[YOUR ASSIGNMENT]:
Print the entries that appear below, exactly as written and without their pictures.

**********

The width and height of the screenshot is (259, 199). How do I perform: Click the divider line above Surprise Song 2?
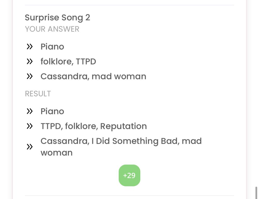point(130,5)
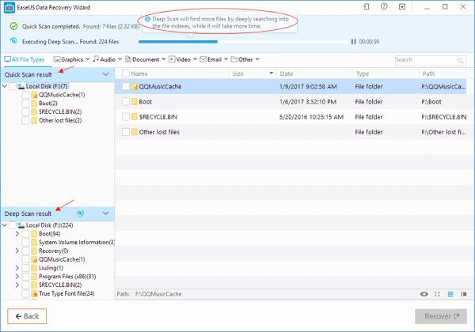The height and width of the screenshot is (332, 475).
Task: Tick the select-all checkbox beside Name header
Action: (x=124, y=74)
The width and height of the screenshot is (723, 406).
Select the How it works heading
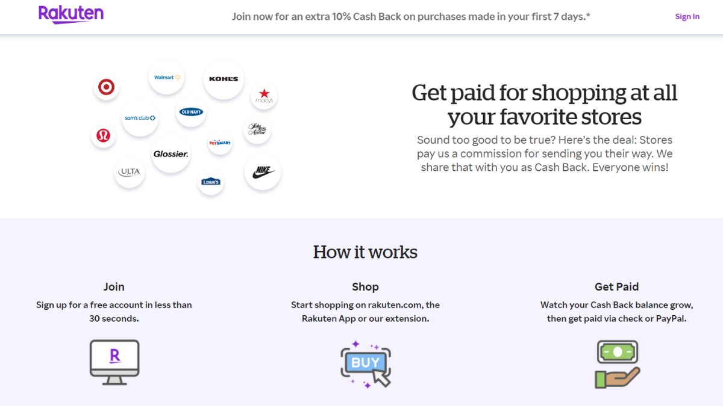(365, 252)
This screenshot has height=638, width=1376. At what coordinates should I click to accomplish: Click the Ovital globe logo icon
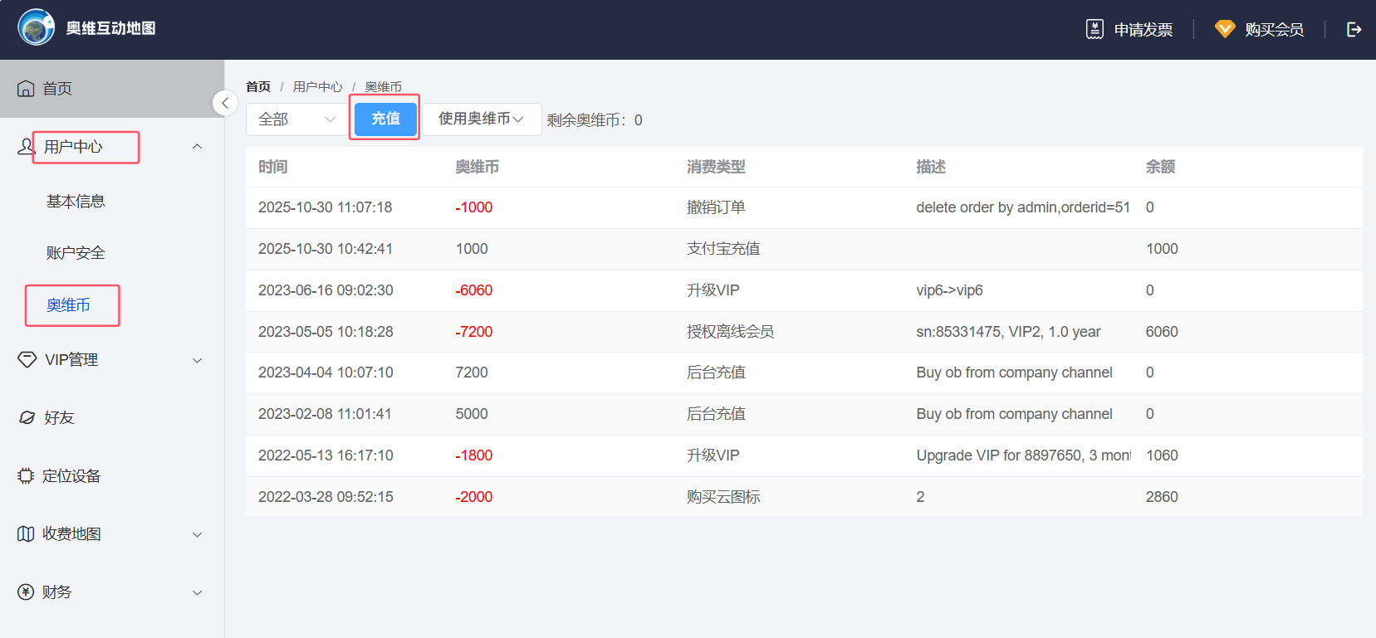point(36,28)
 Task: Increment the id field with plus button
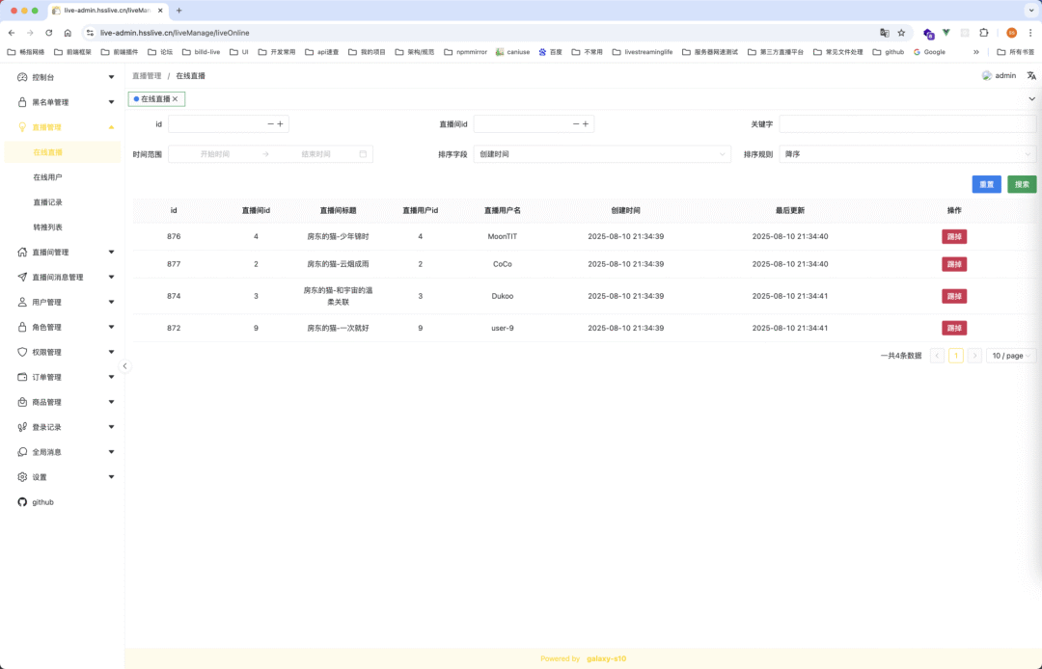click(x=280, y=124)
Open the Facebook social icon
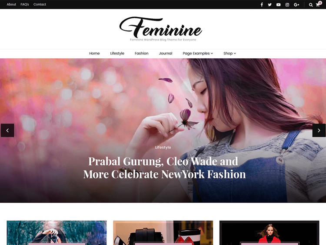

**********

[RESPONSE BOX]:
The width and height of the screenshot is (259, 199). How do I perform: Click the divider line above Surprise Song 2?
point(130,5)
The height and width of the screenshot is (332, 475).
Task: Tick the select-all checkbox beside Name header
Action: (x=124, y=74)
The width and height of the screenshot is (723, 406).
Select the How it works heading
(365, 252)
This screenshot has height=638, width=1376. At what coordinates should I click to accomplish: Click the Ovital globe logo icon
point(36,28)
 Task: Increment the id field with plus button
click(x=280, y=124)
Open the Facebook social icon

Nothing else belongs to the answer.